* Work instructions
Reproduce the text of every item below verbatim, omitting the pictures.

* Exercise data
Content starts
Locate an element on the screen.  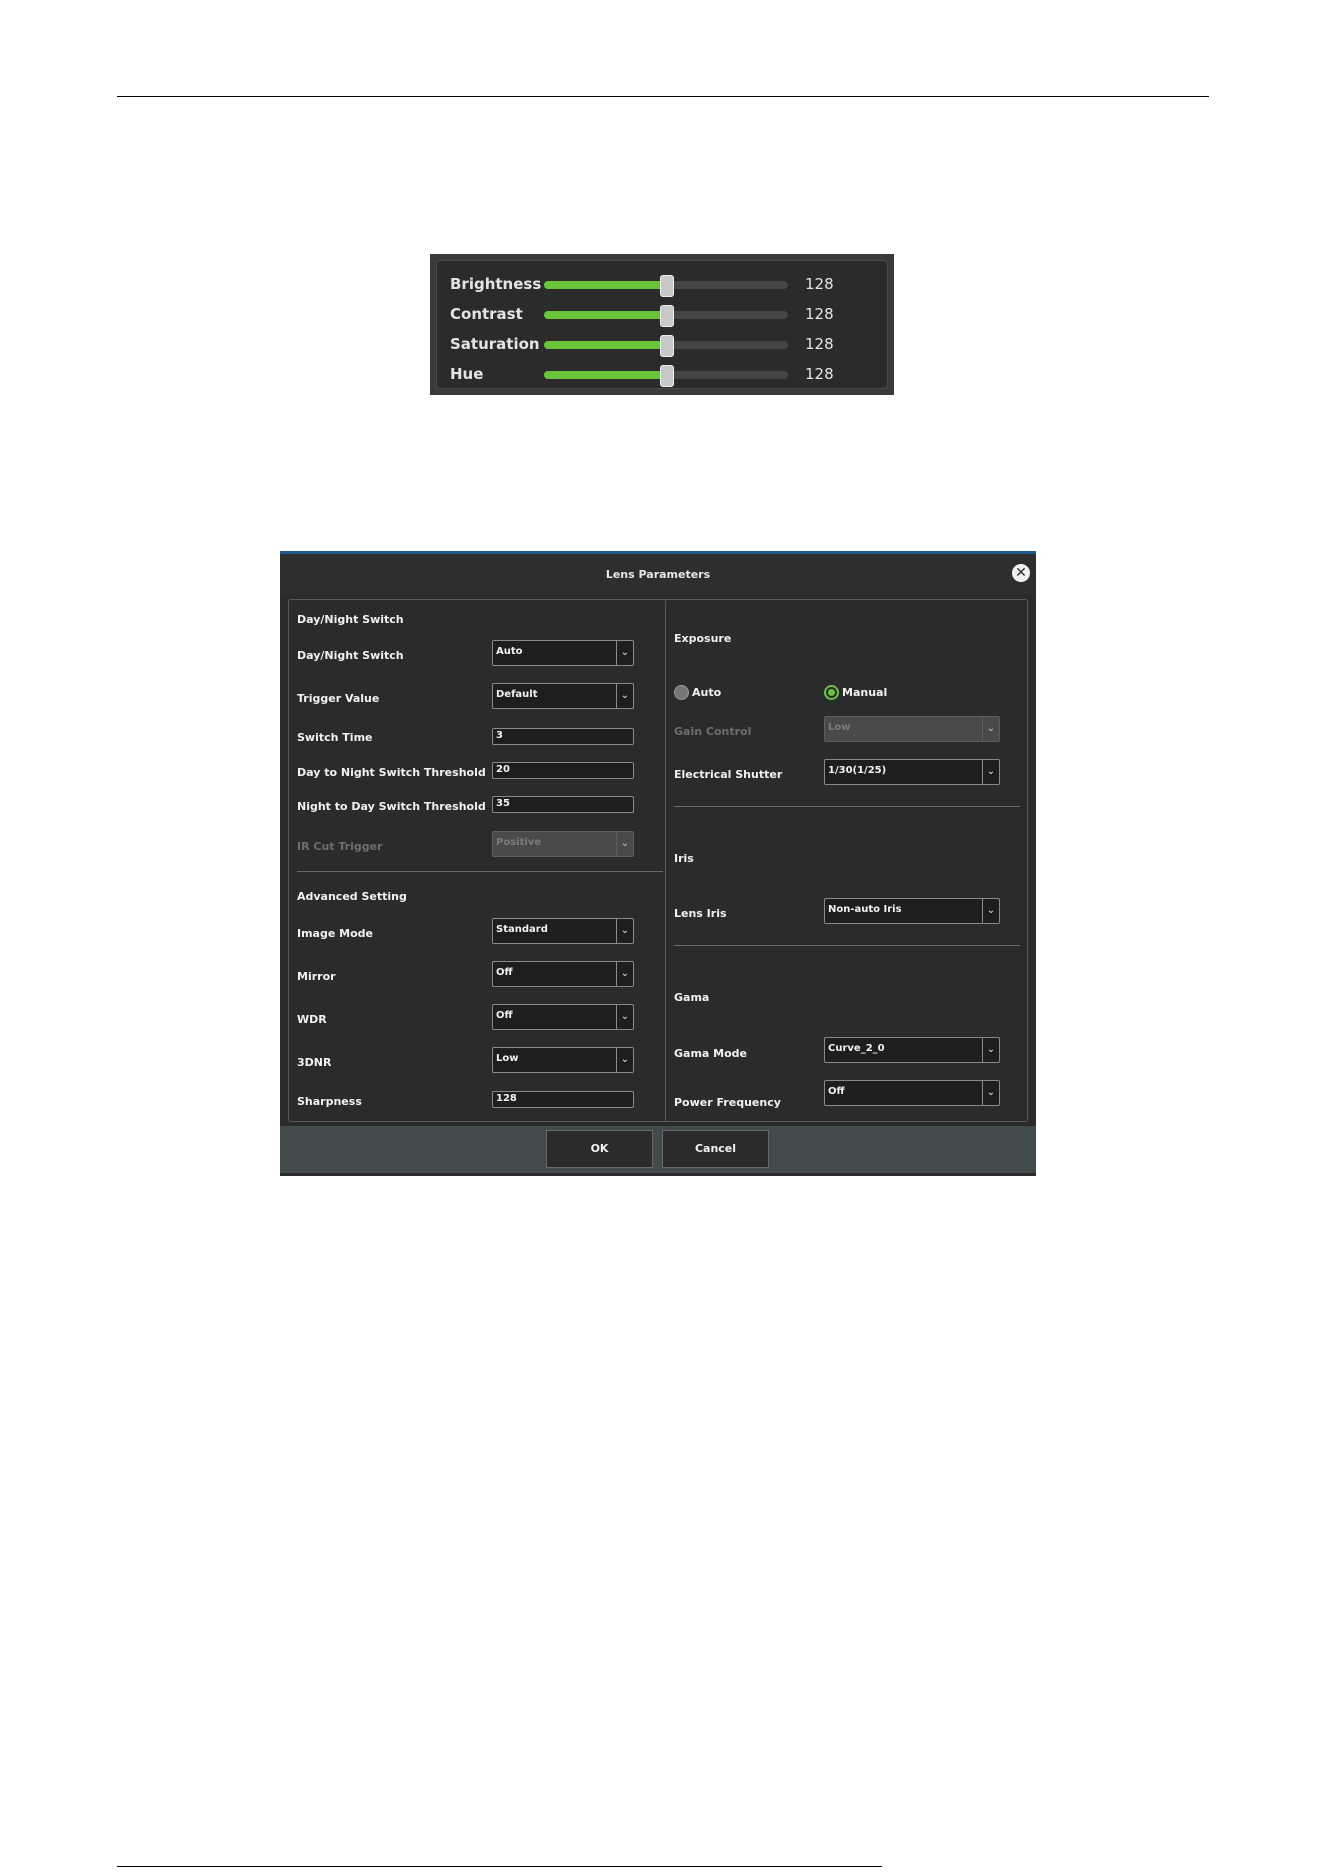
lens-iris-value: Non-auto Iris is located at coordinates (865, 910).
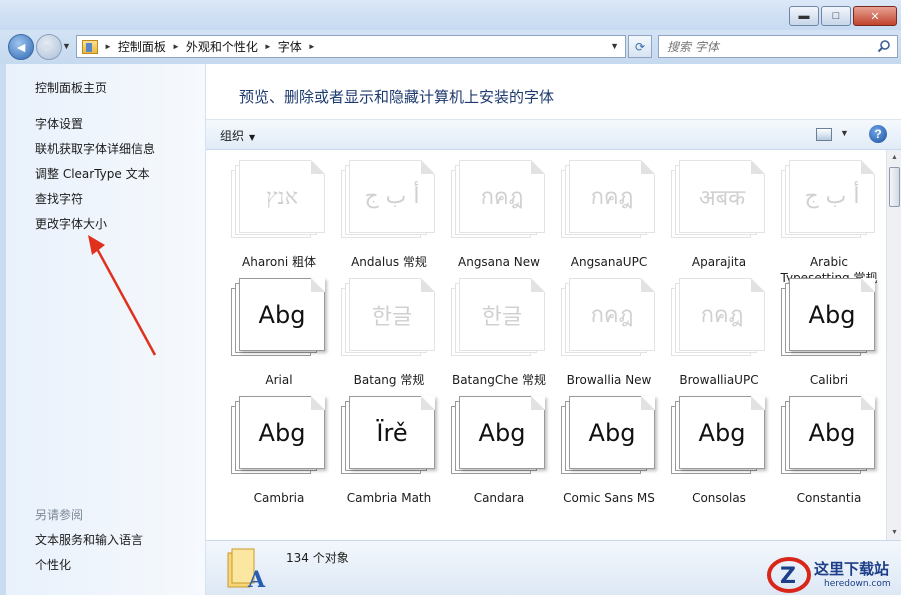 The height and width of the screenshot is (595, 901). I want to click on help-icon: ?, so click(878, 134).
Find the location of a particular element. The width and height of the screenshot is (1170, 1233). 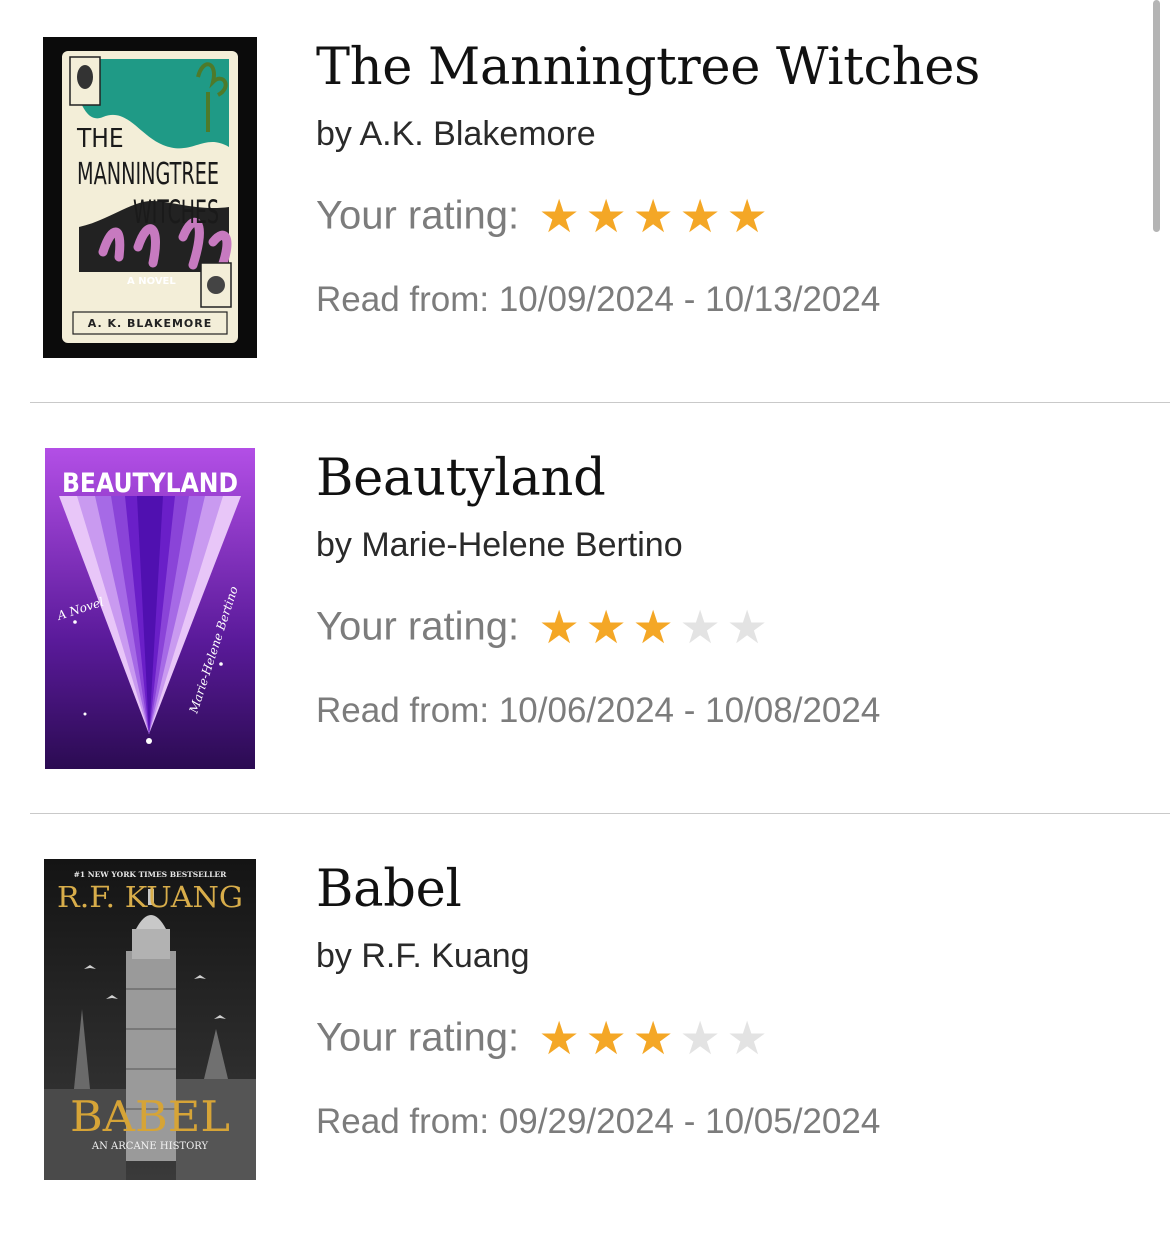

cover-art: BEAUTYLAND A Novel Marie-Helene Bertino is located at coordinates (150, 608).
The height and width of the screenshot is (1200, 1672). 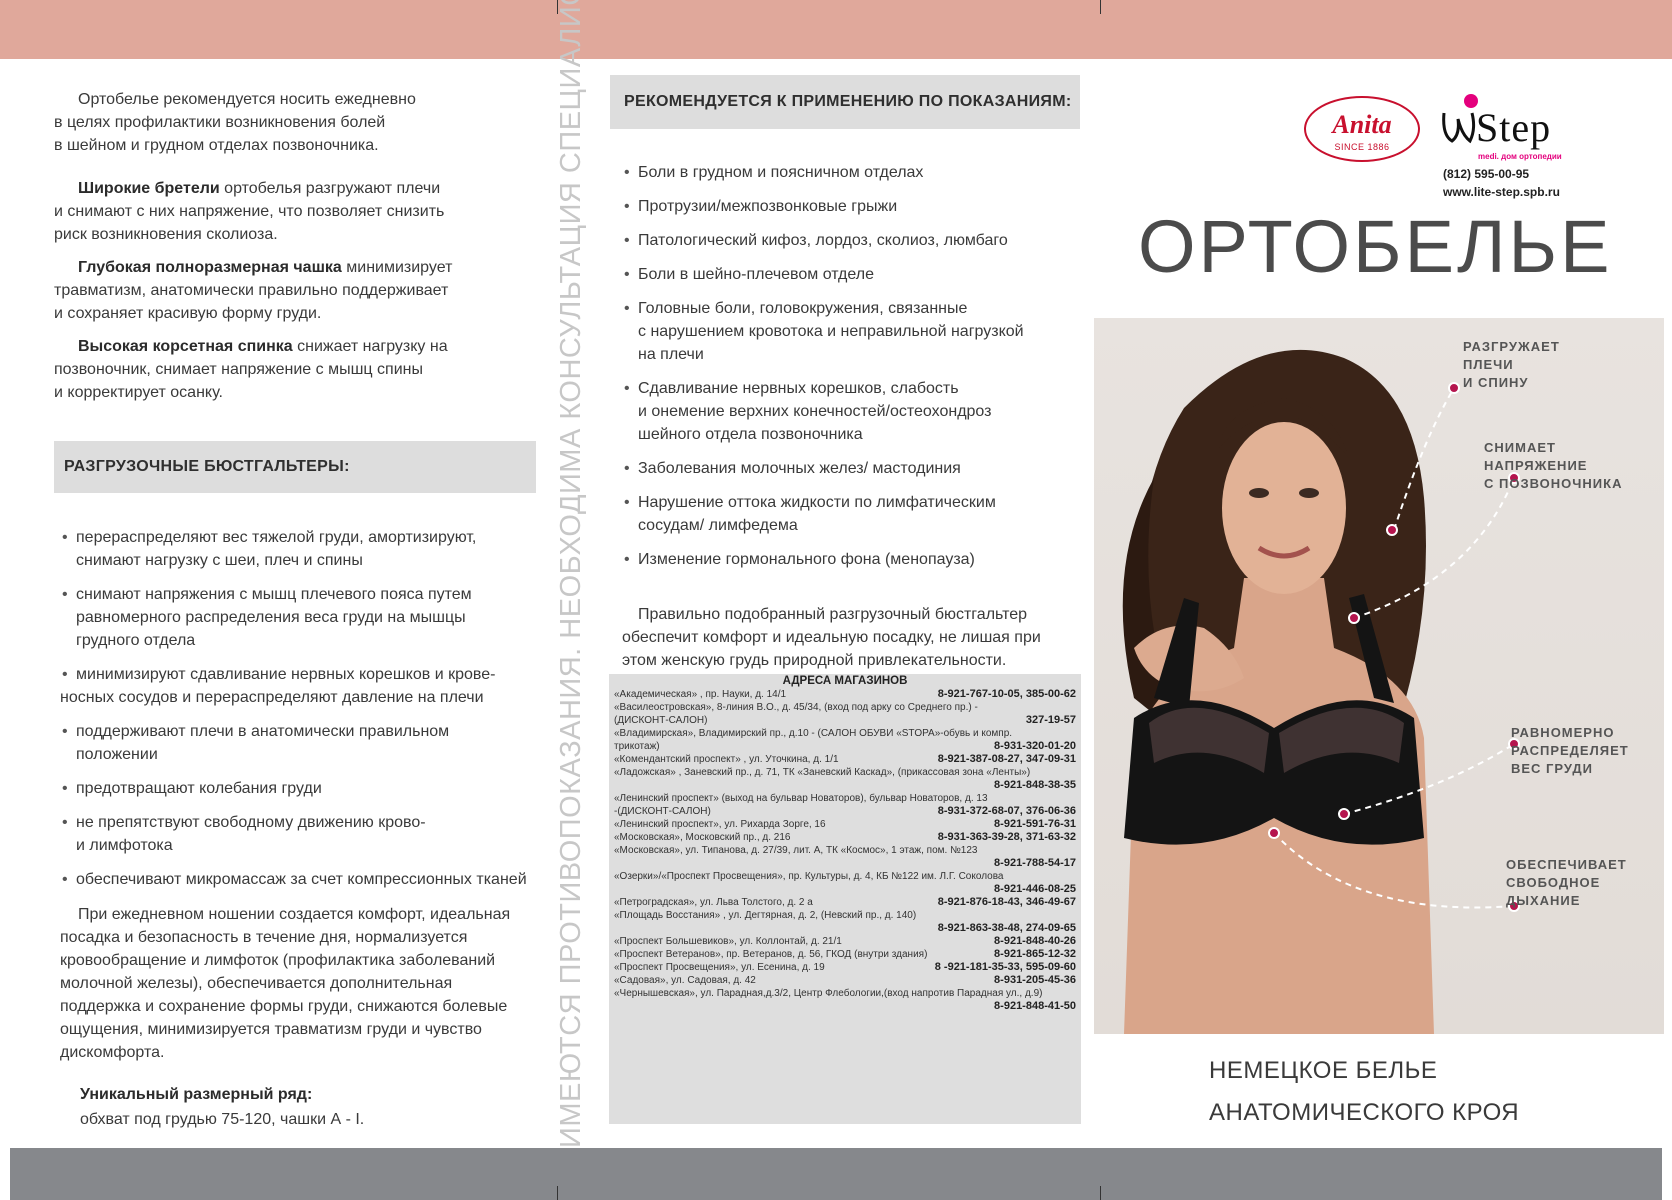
Content ends
* Result for this task
Locate an element on the screen.  
lens-iris-value: Non-auto Iris is located at coordinates (865, 910).
 The height and width of the screenshot is (595, 901). I want to click on help-icon: ?, so click(878, 134).
Find the location of a particular element. The width and height of the screenshot is (1170, 1233). 

cover-art: BEAUTYLAND A Novel Marie-Helene Bertino is located at coordinates (150, 608).
The height and width of the screenshot is (1200, 1672). 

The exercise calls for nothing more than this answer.